Re: [PATCH v3 12/12] KVM: arm64: selftests: arch_timer: Support vCPU migration

From: Raghavendra Rao Ananta
Date: Fri Sep 03 2021 - 16:54:04 EST


On Fri, Sep 3, 2021 at 4:05 AM Andrew Jones <drjones@xxxxxxxxxx> wrote:
>
> On Wed, Sep 01, 2021 at 09:14:12PM +0000, Raghavendra Rao Ananta wrote:
> > Since the timer stack (hardware and KVM) is per-CPU, there
> > are potential chances for races to occur when the scheduler
> > decides to migrate a vCPU thread to a different physical CPU.

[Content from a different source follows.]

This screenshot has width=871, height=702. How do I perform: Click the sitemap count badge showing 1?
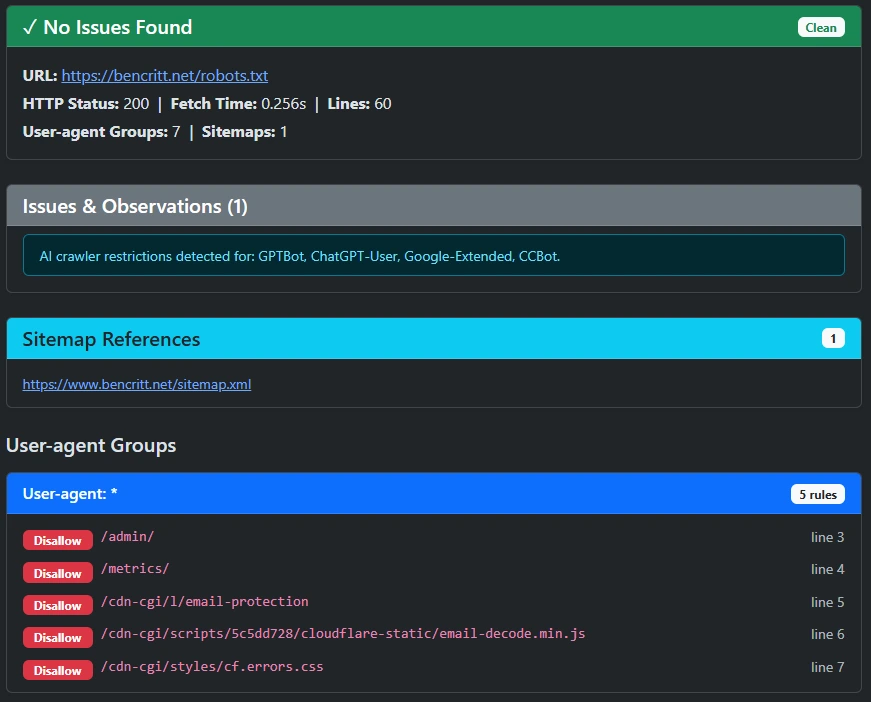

> > Hence, include an option to stress-test this part as well by
> > forcing the vCPUs to migrate across physical CPUs in the
> > system at a particular rate.
> >
> > Originally, the bug for the fix with commit 3134cc8beb69d0d
> > ("KVM: arm64: vgic: Resample HW pending state on deactivation")
> > was discovered using arch_timer test with vCPU migrations and
> > can be easily reproduced.
> >
> > Signed-off-by: Raghavendra Rao Ananta <rananta@xxxxxxxxxx>
> > ---
> > .../selftests/kvm/aarch64/arch_timer.c | 108 +++++++++++++++++-
> > 1 file changed, 107 insertions(+), 1 deletion(-)
> >
> > diff --git a/tools/testing/selftests/kvm/aarch64/arch_timer.c b/tools/testing/selftests/kvm/aarch64/arch_timer.c
> > index 1383f33850e9..de246c7afab2 100644
> > --- a/tools/testing/selftests/kvm/aarch64/arch_timer.c
> > +++ b/tools/testing/selftests/kvm/aarch64/arch_timer.c
> > @@ -14,6 +14,8 @@
> > *
> > * The test provides command-line options to configure the timer's
> > * period (-p), number of vCPUs (-n), and iterations per stage (-i).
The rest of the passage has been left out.